Sadness fills the room, both Terri’s and mine. But I don’t want to neglect her anger.

“What happened to your anger?” I ask.

“I don’t know. I guess I can still feel angry when I think about your choosing your dog over me. But really, I had shitty parents. And you would have been a great parent. I hope your dog gets better,” she says as she heads for the door.

Although I suspect even this statement is not unambivalent, all I say is, “Thank you.”

So, for me, this is a true story. I did have a very sick dog. I did cancel my vacation because of my dog. And I did tell patients why I was canceling my trip if they asked me. However, the patient is entirely fictional. I do believe that I once had a patient who was angry that her parents left her when she was sick as a child, but I don’t remember who that patient was or her issues. I’ve certainly had patients who’ve been angry with me choosing someone else above them, and I’ve also had patients who wished I had been their mother. But that all having been said, this patient is fictional. I was trying to raise several points in this blog – the question of self-disclosure, transference/countertransference issues, the therapist’s self-awareness and internal dialogue, and, as in my book, how a therapist’s current life circumstance can affect the treatment.

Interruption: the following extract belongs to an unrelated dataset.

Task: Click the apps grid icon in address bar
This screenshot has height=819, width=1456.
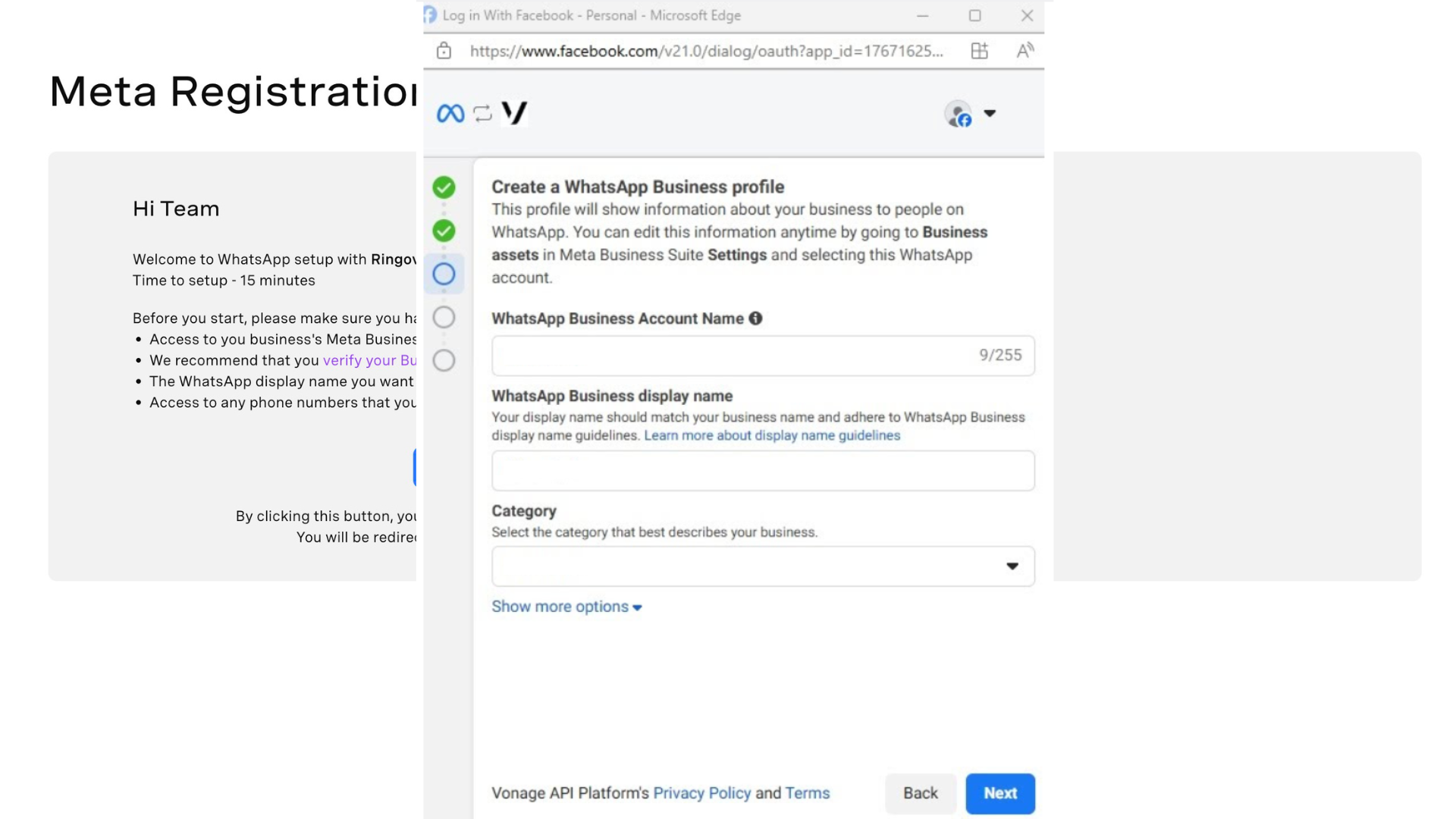Action: click(x=979, y=51)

So, my conclusion is that my book is mostly truth and my blog is mostly fiction. The next question is, “Does it matter?” There are clearly some important differences between my book and my blog. My book gives a much more complete picture of me, of my patients, and of the therapeutic process. As you could tell, my blog is short. The prevailing wisdom is that a blog is not supposed to be over 750 words because online readers have a short attention span. As a result, I jam a lot of ideas into the blog and often have the process moving along a lot faster than it would.  Almost all of the patients in my book are complex depictions of real human beings, whose progress – or lack thereof – I show over time. The complexity of the clinical situation and the intensity of interaction between patient and analyst are more clearly captured, as is the effect of the therapist’s current life circumstance on the patient.

But I don’t believe that it is the truth or fiction of the writing that allows the reader a more in depth look at the therapeutic process, but perhaps merely the length of the writing itself – a book, as opposed to a blog. After all there has been much fictionalized writing about the therapeutic process, some written by therapists themselves like Irving Yalom, others by novelists like Judith Rossner and Judith Guest.

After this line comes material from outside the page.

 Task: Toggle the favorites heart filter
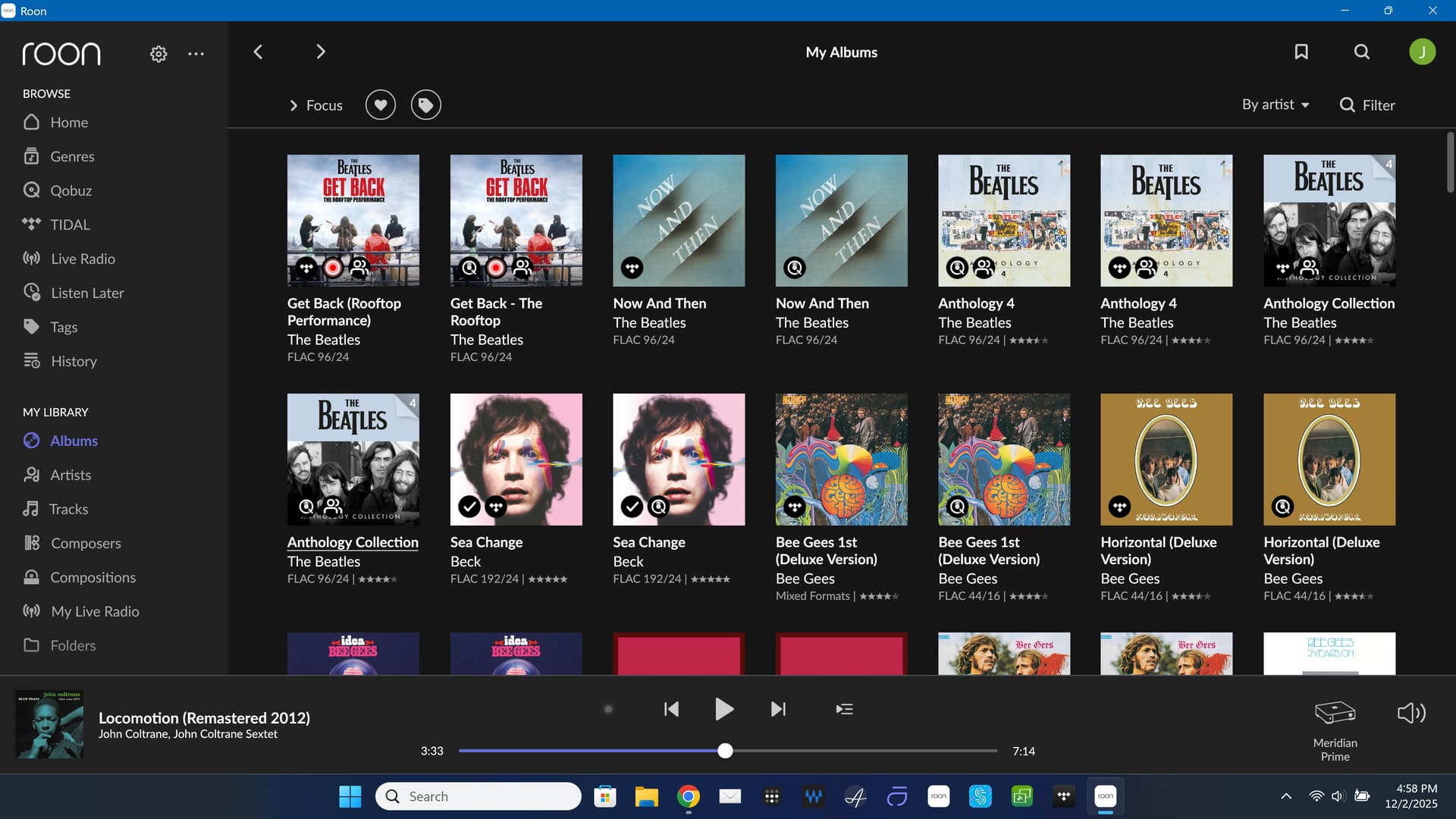click(x=381, y=105)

I do believe, however, that my book with its almost truth does provide one significant difference, in that it allows the reader to see what it’s really like to work as an analyst as one carries on in one’s own life. I offer an excerpt from what Don Stern said in the introduction to Love and Loss:

“The problem anyone trying to write a memoir about being a psychoanalyst faces is the integration of the life and the work…

… With enormous generosity of spirit, [Linda] has allowed us to know everything she can think to tell us about her life with her husband, George, whose illness and eventual death is the thread along which the pearls of her narrative are strung. As Linda works with her patients, we understand how it is for her to live her life, to love and lose George. It’s indelible. Linda gives it to us straight and to the heart. We have all been there, even if we have never lost a spouse. We have lived with heartache while we continued to want to help other people with everything we had. But never has anyone come back from a place like that with a narrative that braids the life and the work together as Linda has done here. She has been willing to supply the thread of life along which the pearls of work could make a necklace” (Sherby, 2013, p.xii.)


Sherby, L.B. (1989). Love and hate in the treatment of borderline patients. Contemporary Psychoanalysis.


Sherby, L.B. (2005). Self-disclosure: Seeking connection and protection. Contemporary Psychoanalysis.


Sherby, L.B. (2013). Love and Loss in Life and in Treatment. New York: Routledge.

Sherby, L.B. (2014). A Dog’s Life. Inside/Outside.